Your objective: Every entry must be transcribed exactly. Pictures are not part of the copy.
====== Listed entries ======
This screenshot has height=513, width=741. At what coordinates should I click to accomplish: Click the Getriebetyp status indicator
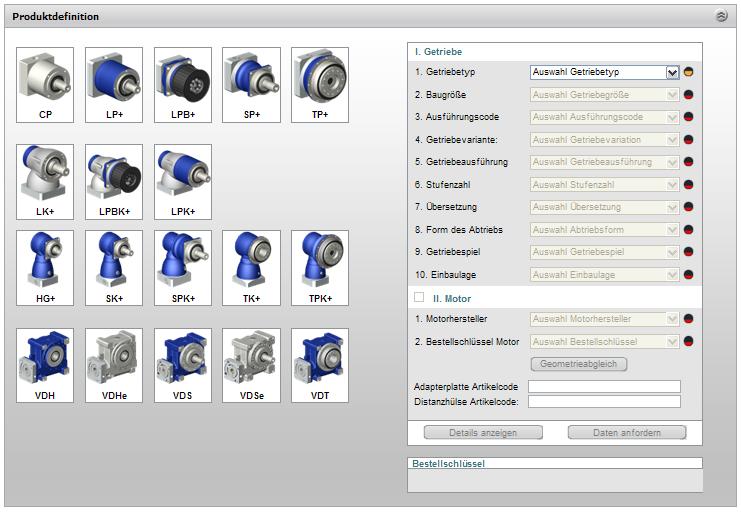coord(688,72)
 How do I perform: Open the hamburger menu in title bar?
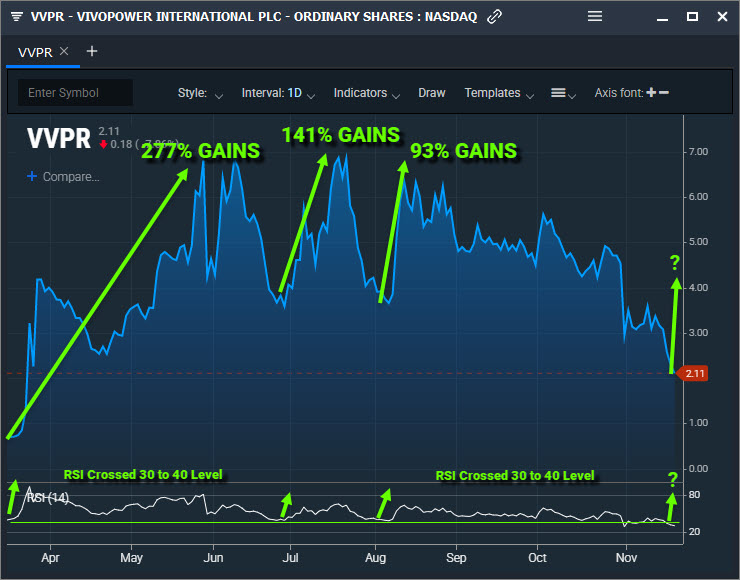(x=595, y=17)
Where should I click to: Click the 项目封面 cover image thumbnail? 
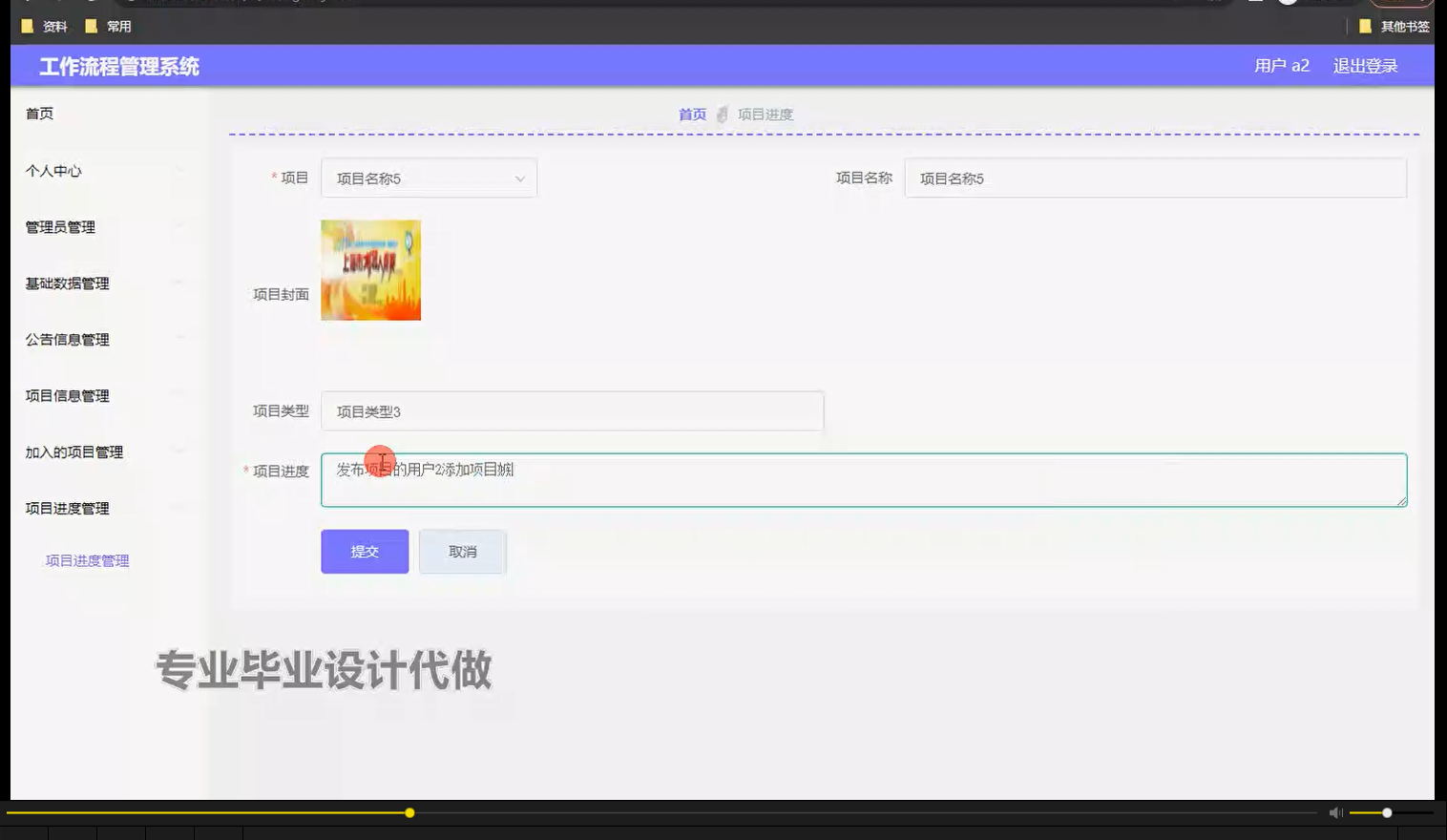click(370, 270)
======
Final answer:
This screenshot has height=513, width=741. At what coordinates should I click to accomplish: Click the Getriebetyp status indicator
coord(688,72)
 How do I perform: Open the hamburger menu in title bar?
(x=595, y=17)
Where should I click to: Click the 项目封面 cover image thumbnail? 
click(370, 270)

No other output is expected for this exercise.